Best thing I did was remind myself before I started reading that this was a work of FICTION, and I needed to be objective about the book. I was hooked early on reading the story told by a young woman who clearly was strong, resilient, and smart. Sallie Kincaid was sent away by her father “The Duke” after an accident which resulted in serious injury to Sallie’s half-brother Eddie, whose mother (Sallie’s classic evil stepmother) sent eight-year-old Sallie to live with her impoverished aunt in some rural backwater. Sallie’s mother had died during an argument with The Duke, who early on is apparently someone who gets away with everything…as a successful bootlegger.
After nine years, when Sallie was seventeen, she was brought back to her father’s house following the death of her stepmother. Seems The Duke needed someone to take care of his son, and Sallie was handy and eager to be back “home.”

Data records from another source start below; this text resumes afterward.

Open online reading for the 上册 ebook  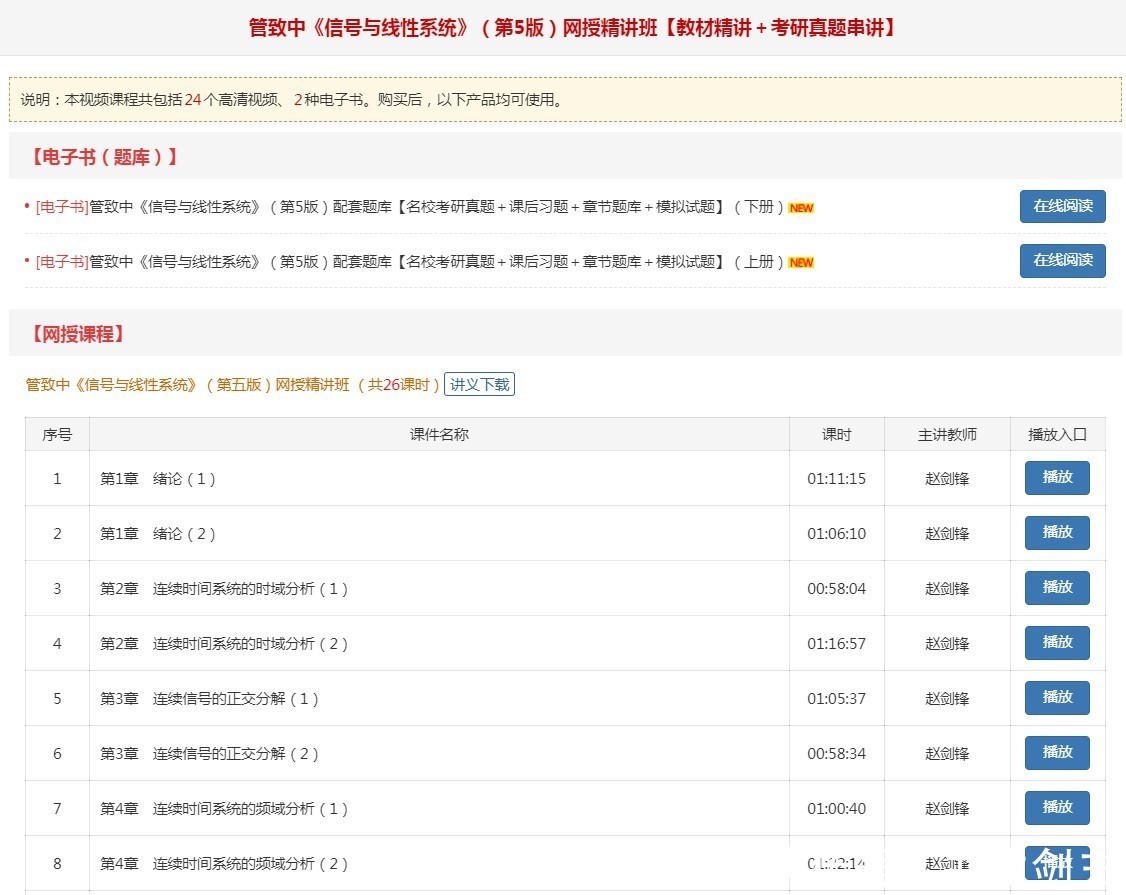pyautogui.click(x=1062, y=261)
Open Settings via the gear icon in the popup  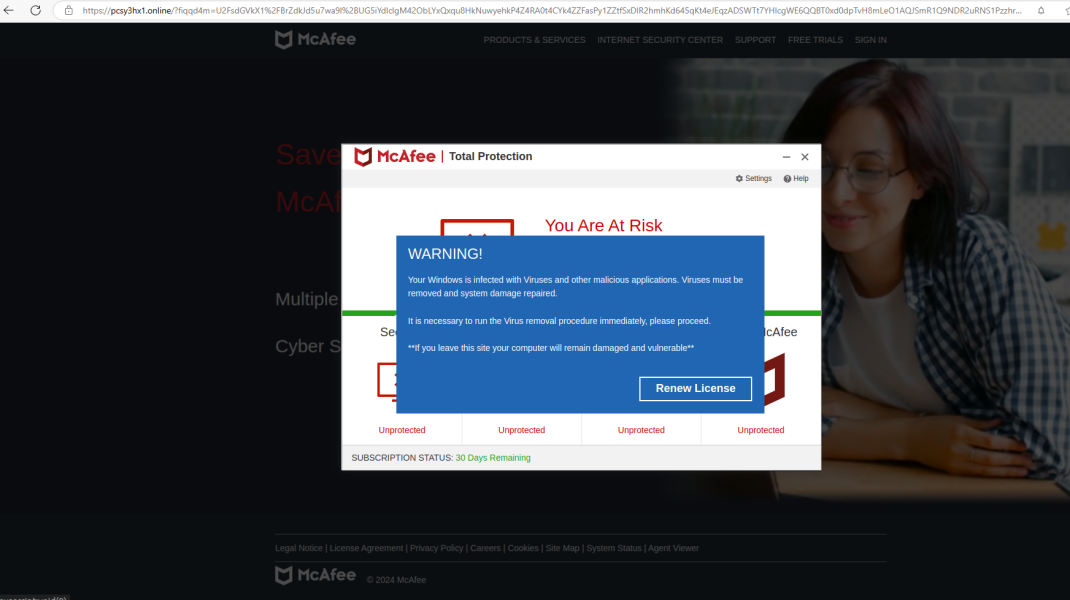point(739,179)
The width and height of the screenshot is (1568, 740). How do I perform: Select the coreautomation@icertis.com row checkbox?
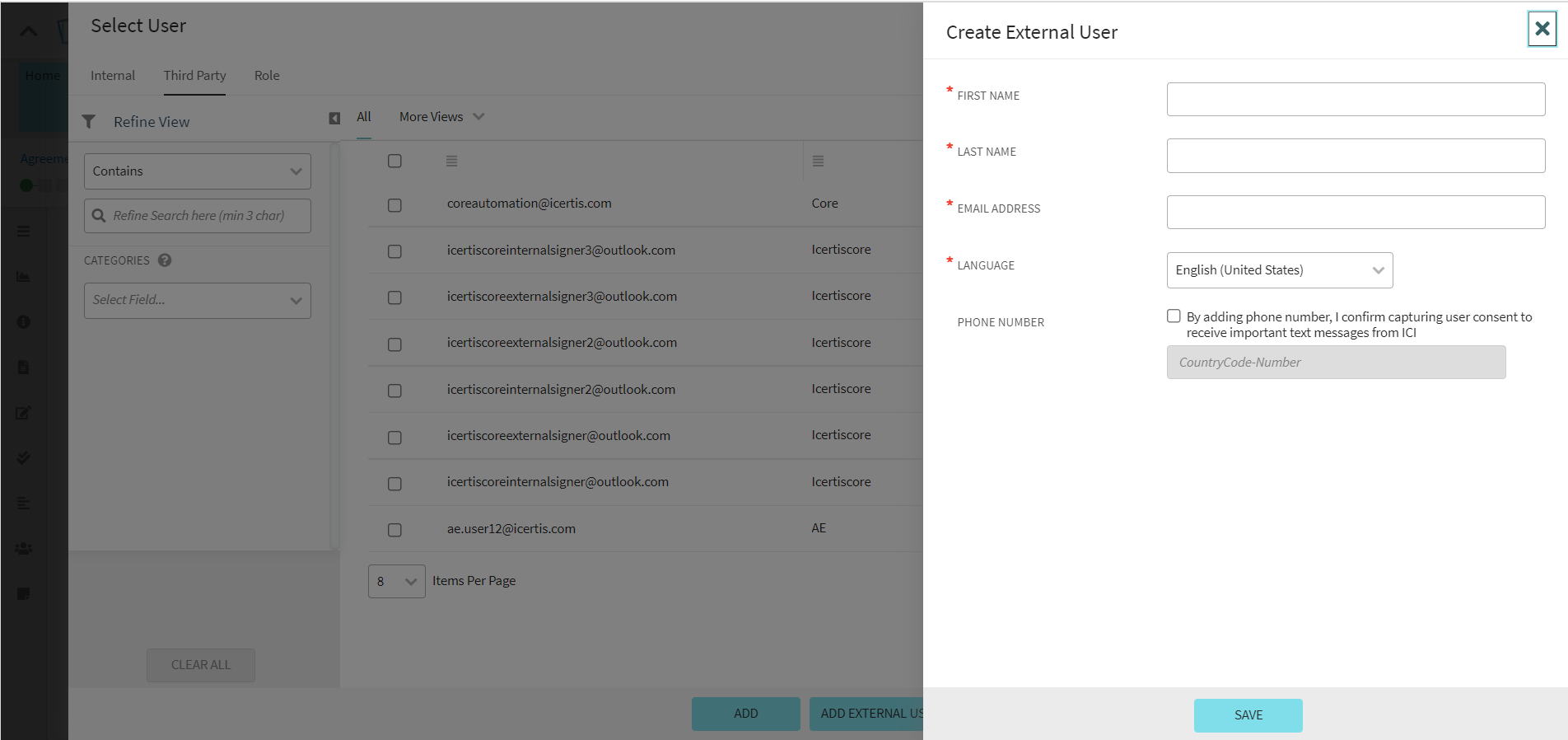(x=394, y=205)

Once back home, Sallie begins to fit into the lawless world lived by The Duke, and after some reckless adventures, she becomes truly her father’s daughter, a bootlegger in her own right. What I loved most about Sallie is that she is damaged but not broken, brave despite her being terrified by some of the obstacles she confronts as she navigates life in the first half of the twentieth century in Virginia, a place full of memorable characters.
Thanks to Scribner and NetGalley for providing a copy in exchange for this honest four-star review. It’s not The Glass Castle – but then nothing is. And I still love Jeannette Walls.